Adam Colburn had followed many vocations, had travelled far and seen much of the world and of life. Martha had earned her bread sometimes as a sempstress, sometimes as help to a farmer’s wife, sometimes as schoolmistress of the village children, sometimes as a nurse or watcher of the sick, thus acquiring a varied experience the ultimate use of which she little anticipated. But nothing had gone prosperously with either of the lovers; at no subsequent moment would matrimony have been so prudent a measure as when they had first parted, in the opening bloom of life, to seek a better fortune. Still, they had held fast their mutual faith. Martha might have been the wife of a man who sat among the senators of his native State, and Adam could have won the hand, as he had unintentionally won the heart, of a rich and comely widow. But neither of them desired good-fortune save to share it with the other.

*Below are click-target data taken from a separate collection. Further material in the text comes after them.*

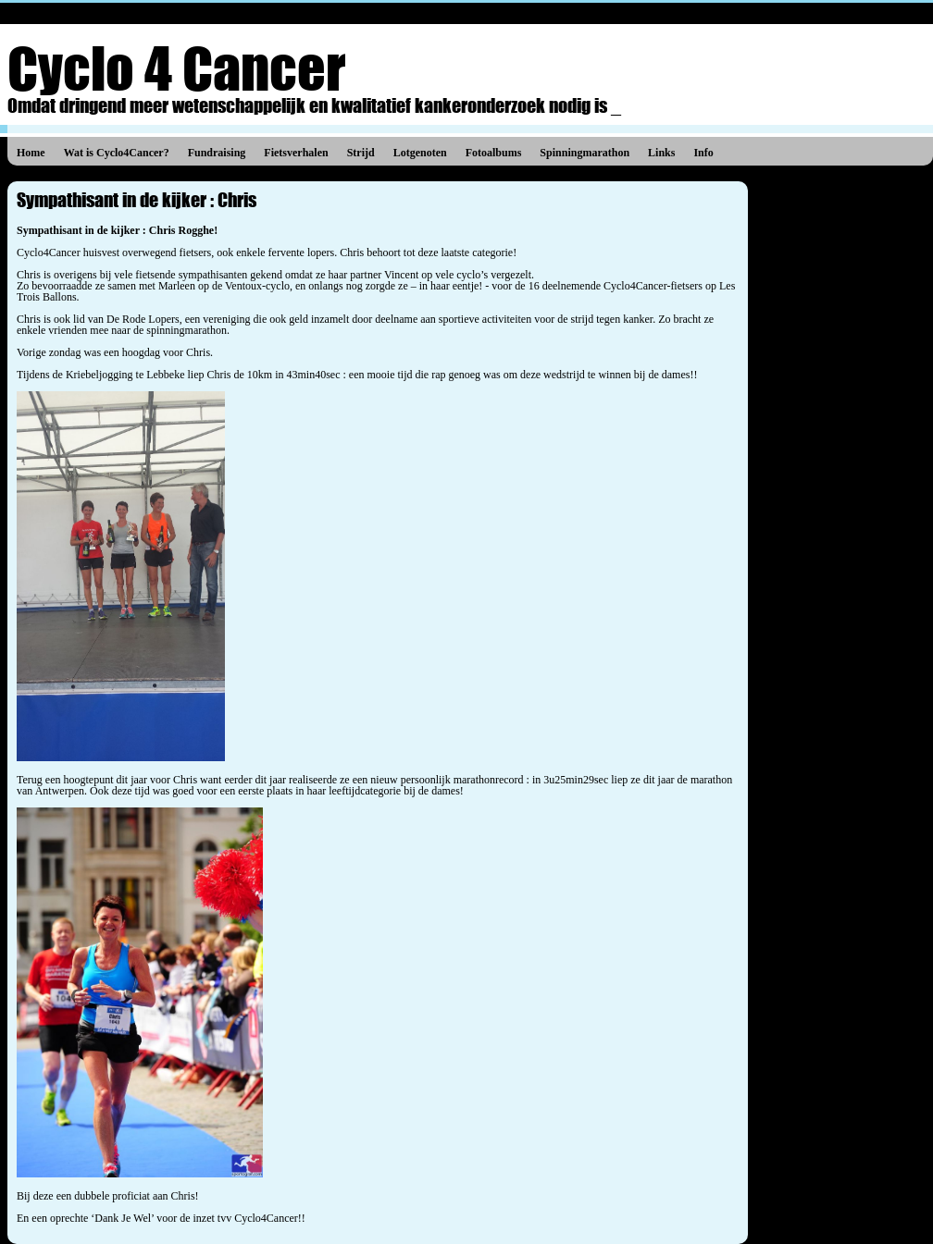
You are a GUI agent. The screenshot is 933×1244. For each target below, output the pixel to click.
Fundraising (217, 152)
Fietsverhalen (296, 152)
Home (31, 152)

At length that calm despair which occurs only in a strong and somewhat stubborn character and yields to no second spring of hope settled down on the spirit of Adam Colburn. He sought an interview with Martha and proposed that they should join the Society of Shakers. The converts of this sect are oftener driven within its hospitable gates by worldly misfortune than drawn thither by fanaticism, and are received without inquisition as to their motives. Martha, faithful still, had placed her hand in that of her lover and accompanied him to the Shaker village. Here the natural capacity of each, cultivated and strengthened by the difficulties of their previous lives, had soon gained them an important rank in the society, whose members are generally below the ordinary standard of intelligence. Their faith and feelings had in some degree become assimilated to those of their fellow-worshippers. Adam Colburn gradually acquired reputation not only in the management of the temporal affairs of the society, but as a clear and efficient preacher of their doctrines. Martha was not less distinguished in the duties proper to her sex. Finally, when the infirmities of Father Ephraim had admonished him to seek a successor in his patriarchal office, he thought of Adam and Martha, and proposed to renew in their persons the primitive form of Shaker government as established by Mother Ann. They were to be the father and mother of the village. The simple ceremony which would constitute them such was now to be performed.

“Son Adam and daughter Martha,” said the venerable Father Ephraim, fixing his aged eyes piercingly upon them, “if ye can conscientiously undertake this charge, speak, that the brethren may not doubt of your fitness.”

“Father,” replied Adam, speaking with the calmness of his character, “I came to your village a disappointed man, weary of the world, worn out with continual trouble, seeking only a security against evil fortune, as I had no hope of good. Even my wishes of worldly success were almost dead within me. I came hither as a man might come to a tomb willing to lie down in its gloom and coldness for the sake of its peace and quiet. There was but one earthly affection in my breast, and it had grown calmer since my youth; so that I was satisfied to bring Martha to be my sister in our new abode. We are brother and sister, nor would I have it otherwise. And in this peaceful village I have found all that I hope for—all that I desire. I will strive with my best strength for the spiritual and temporal good of our community. My conscience is not doubtful in this matter. I am ready to receive the trust.”

“Thou hast spoken well, son Adam,” said the father. “God will bless thee in the office which I am about to resign.”

“But our sister,” observed the elder from Harvard. “Hath she not likewise a gift to declare her sentiments?”